When asked about the Republican primary candidates so far in the running, Profaizer said, “I haven’t seen anybody that I like.”
As of Tuesday, six candidates appear to have qualified for the August GOP debate based on polling and fundraising requirements set by the National Republican Committee. Trump, DeSantis and Ramaswamy were on the list, as well as former South Carolina Gov. Nikki Haley, South Carolina Sen. Tim Scott and former New Jersey Gov. Chris Christie.
Aubrey Burns, 18, said she’ll watch the first debate on Aug. 23, which will air on Fox News. But she doesn’t plan to vote for either Trump or Biden.

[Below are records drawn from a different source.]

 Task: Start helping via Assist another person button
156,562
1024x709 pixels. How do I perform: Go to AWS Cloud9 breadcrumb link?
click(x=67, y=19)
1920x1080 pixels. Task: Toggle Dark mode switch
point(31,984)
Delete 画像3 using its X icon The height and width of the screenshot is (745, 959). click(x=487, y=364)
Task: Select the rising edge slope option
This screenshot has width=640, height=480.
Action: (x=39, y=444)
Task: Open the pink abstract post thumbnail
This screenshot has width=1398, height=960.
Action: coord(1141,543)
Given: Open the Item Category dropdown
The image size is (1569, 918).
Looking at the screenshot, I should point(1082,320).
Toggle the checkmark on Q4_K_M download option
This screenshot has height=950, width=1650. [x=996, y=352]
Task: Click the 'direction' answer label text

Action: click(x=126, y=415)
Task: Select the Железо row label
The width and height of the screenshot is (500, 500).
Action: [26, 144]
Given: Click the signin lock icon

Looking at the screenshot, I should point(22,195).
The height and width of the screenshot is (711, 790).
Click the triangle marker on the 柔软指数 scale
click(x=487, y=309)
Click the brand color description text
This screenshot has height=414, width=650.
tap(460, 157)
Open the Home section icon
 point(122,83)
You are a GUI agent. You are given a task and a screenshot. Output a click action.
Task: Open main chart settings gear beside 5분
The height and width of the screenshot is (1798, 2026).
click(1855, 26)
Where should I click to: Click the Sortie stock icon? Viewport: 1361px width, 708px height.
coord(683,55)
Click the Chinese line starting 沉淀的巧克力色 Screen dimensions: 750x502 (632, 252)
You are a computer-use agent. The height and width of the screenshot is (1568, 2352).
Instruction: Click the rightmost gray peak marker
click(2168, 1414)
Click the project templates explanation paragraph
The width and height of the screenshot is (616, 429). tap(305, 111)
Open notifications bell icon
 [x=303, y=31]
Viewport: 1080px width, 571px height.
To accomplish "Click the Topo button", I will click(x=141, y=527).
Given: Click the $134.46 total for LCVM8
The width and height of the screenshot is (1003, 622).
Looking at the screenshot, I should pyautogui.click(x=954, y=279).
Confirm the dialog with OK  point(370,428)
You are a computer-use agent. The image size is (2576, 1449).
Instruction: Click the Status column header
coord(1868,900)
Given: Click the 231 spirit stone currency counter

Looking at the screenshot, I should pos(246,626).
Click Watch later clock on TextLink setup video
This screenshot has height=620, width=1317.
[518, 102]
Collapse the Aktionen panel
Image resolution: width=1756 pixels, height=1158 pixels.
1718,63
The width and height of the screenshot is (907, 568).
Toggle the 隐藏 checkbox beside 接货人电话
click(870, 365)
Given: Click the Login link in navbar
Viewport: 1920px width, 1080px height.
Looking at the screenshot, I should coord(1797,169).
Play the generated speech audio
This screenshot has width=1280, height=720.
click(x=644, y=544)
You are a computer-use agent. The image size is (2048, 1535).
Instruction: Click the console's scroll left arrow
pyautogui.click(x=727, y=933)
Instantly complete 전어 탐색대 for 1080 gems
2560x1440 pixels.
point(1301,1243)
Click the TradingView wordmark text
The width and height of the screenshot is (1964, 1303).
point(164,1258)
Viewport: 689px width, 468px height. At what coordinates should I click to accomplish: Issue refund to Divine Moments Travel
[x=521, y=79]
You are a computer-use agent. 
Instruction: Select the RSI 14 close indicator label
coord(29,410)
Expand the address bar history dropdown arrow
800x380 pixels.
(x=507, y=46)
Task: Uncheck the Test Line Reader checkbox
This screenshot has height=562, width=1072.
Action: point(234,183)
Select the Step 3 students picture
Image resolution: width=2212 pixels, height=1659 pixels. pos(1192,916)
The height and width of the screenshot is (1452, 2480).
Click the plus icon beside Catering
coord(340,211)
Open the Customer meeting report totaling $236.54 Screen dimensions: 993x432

“I don’t like either of them,” said Burns, who is from Cheyenne and will vote in her first presidential election next year. “I am definitely third party. Trump did make some exponential changes, but I just don’t agree with things that either Trump or Biden believe in.”
Standing next to her was Jaycob Honeycutt, 22, also from Cheyenne. He voted for Trump in 2020 and plans to do so again.
“Trump did do a lot more in his term [than Biden],” Honeycutt said. “In Wyoming, we’re red for sure.”
In Wyoming in 2020, Trump took 69.9% of the votes cast, while Biden won 26.6%. That meant Wyoming voters supported Trump by a larger margin than any other state, followed by West Virginia, where Trump claimed 68.6% of the votes.
Dark horse picks
Even though Trump has been indicted twice and faces a third indictment for alleged efforts to overturn the 2020 election, he continues to dominate the polls both nationally and in the early-vote states like Iowa, New Hampshire and South Carolina, according to RealClearPolitics’ compilation of the latest polls.
A Quinnipiac University poll this month also shows that 47% of voters would consider a third-party candidate in 2024. In Wyoming though, most of those questioned at CFD preferred Trump over Biden or a third-party candidate.
“I do not want Wyoming to go to Biden,” said Harley Jackson, who was visiting Cheyenne from Marysville, Ohio. “But I love Ron DeSantis.”
DeSantis is a serious candidate, Jackson continued, despite Trump’s mocking him with nicknames such as “Meatball Ron” and “DeSanctimonious.”
Polling this month showed that many Americans think Biden, 80, and Trump, 77, should not run as they are too old to serve. By comparison DeSantis is 44, and Ramaswamy is 37.
Jackson agreed that age was also a factor for him in choosing a candidate to support.
“My dad died at 80, and he was not the same as he was at 50,” Jackson said.
Five people interviewed said they would not vote in next year’s general election if it’s a Trump/Biden rematch, because they are “apolitical” or do not support either man.